New Reports Prescribe Remedies for Ailing Insurance Markets
Three recently published reports provide a sizeable assortment of diagnoses, prognoses and remedies for increasingly volatile commercial insurance markets.
3Q Commercial Market Index
The Council of Insurance Agents & Brokers’ third quarter 2002 Commercial Insurance Market Index, included a survey of the council’s members, 86 percent of which reported major concerns about solvency of carriers. Terrorist attacks, poor stock market performance, and growing asbestos and other environmental hazard claims were cited as primary factors threatening carrier stability.
The market index showed increases in premium prices for all commercial business lines through Sept. 30. Member brokers belonging to the sector writing 80 percent of commercial coverage, indicated that more than 60 percent of medium and large accounts saw price hikes between 20 and 50 percent; premiums increased 10 to 20 percent for half the brokers’ smaller accounts, while another 20 percent of those accounts experienced rate increases between 20 and 30 percent.
Rates increased in all lines of commercial insurance in the third quarter; most increases fell between 10 and 30 percent. In highly unstable lines, such as medical malpractice liability, rates increased as much as 100 percent or more in some cases.

** CHECK YOUR UNDERSTANDING **
A. Answer each question from the insurance markets article, one answer per line, marked (i), (ii), (iii) like the questions.
(i) What percentage of the council's surveyed members reported major concerns about carrier solvency?
(ii) Through what date did the market index show premium increases for all commercial business lines?
(iii) In highly unstable lines such as medical malpractice liability, how much did rates increase in some cases?
B. Extend the insurance markets article, starting after its final sentence.
The records come from a separate source unrelated to the insurance markets article.

** SOURCE MATERIAL **
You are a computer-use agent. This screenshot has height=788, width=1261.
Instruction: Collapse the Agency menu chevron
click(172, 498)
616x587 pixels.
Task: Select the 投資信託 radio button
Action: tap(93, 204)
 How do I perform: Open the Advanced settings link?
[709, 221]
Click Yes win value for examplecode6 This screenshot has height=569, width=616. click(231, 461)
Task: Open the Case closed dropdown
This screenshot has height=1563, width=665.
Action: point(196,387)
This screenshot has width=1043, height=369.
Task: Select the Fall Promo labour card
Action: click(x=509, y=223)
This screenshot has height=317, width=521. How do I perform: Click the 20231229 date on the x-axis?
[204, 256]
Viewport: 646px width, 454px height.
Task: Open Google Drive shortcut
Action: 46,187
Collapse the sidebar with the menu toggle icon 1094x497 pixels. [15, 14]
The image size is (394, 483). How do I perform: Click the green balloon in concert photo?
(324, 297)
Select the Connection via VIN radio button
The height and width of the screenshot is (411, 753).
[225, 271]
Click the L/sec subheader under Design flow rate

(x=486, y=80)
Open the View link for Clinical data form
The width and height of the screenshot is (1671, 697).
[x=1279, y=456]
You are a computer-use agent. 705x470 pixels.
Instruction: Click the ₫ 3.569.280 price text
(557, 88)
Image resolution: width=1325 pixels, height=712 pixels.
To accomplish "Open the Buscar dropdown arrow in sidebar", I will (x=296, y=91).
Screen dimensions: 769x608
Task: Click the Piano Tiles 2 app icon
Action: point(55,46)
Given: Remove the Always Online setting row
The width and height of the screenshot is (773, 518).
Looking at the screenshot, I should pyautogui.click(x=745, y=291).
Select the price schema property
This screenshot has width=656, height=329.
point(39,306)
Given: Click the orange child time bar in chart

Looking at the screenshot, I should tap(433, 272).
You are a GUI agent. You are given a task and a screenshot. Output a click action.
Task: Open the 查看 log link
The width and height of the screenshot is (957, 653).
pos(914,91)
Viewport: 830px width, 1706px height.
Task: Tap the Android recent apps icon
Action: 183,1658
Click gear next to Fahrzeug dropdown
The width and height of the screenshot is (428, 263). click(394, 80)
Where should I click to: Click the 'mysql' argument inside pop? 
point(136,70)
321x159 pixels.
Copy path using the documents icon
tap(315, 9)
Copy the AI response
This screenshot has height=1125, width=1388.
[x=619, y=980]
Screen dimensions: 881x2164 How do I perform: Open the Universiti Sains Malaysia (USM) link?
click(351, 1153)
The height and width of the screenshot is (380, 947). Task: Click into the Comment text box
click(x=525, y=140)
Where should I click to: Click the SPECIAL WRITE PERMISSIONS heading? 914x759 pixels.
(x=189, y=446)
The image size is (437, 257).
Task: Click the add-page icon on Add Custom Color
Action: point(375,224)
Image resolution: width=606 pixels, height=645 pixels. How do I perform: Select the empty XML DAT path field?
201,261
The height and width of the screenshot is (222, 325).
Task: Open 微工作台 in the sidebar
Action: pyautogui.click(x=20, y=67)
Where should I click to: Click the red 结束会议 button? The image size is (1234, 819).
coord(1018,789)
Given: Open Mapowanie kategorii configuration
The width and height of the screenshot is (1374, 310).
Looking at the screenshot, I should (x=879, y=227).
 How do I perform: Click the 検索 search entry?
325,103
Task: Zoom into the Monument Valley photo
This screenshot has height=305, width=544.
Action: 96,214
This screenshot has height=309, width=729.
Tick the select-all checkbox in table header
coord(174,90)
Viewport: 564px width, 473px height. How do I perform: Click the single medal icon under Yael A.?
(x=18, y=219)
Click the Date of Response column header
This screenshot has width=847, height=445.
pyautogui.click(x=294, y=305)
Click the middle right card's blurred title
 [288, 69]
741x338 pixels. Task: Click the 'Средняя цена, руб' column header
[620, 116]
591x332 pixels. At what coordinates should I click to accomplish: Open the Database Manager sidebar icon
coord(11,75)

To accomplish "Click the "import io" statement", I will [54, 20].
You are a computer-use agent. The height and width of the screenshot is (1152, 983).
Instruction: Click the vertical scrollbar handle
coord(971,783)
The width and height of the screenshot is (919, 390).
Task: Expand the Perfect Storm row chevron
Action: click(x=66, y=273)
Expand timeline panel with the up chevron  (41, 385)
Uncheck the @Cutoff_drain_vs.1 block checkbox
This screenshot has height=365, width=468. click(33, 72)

** RESULTS OF THE EXERCISE **
A.
(i) 86 percent
(ii) Sept. 30
(iii) As much as 100 percent or more

B.
The survey indicated growing utilization of alternative markets, including captives and surplus lines, by brokers and agents to find coverages for high-risk or difficult clients. In addition, results showed that clients are reacting to rate increases by opting for higher deductibles or self-insuring some of their risks. Brokers also reported that some clients are doing without commercial coverage altogether.
Sophistication essential
Standard & Poor’s released a statement emphasizing the increasing sophistication of the insurance industry as a potential path to more stable profitability. According to S&P’s credit analyst Christian Dinesen, insurance markets less dependent on, cycles would ultimately prove more stable. Without a concerted effort to reduce cyclicality, insurers’ financial strength ratings will likely maintain and expand their downward trend. Nearly half of all ratings are now on negative outlook or CreditWatch negative.
Dinesen cited the need to get beyond the current situation, in which financial strength ratings of only “A-” or above are deemed acceptable, while everything else is considered negative. Instead, markets should eventually use rating scale granularities to apply to any book of business, which would facilitate more sophisticated pricing. More rigid scrutiny of underwriting results, heralded initially by nine $1 billion catastrophes in 1999, is a good first step, but insurers must also eliminate relationships, long-standing or otherwise, that have proved unprofitable.
Dinesen believes it will not be impossible to initiate such fundamental change. Nevertheless, he remained skeptical as to whether the market will stay committed to change.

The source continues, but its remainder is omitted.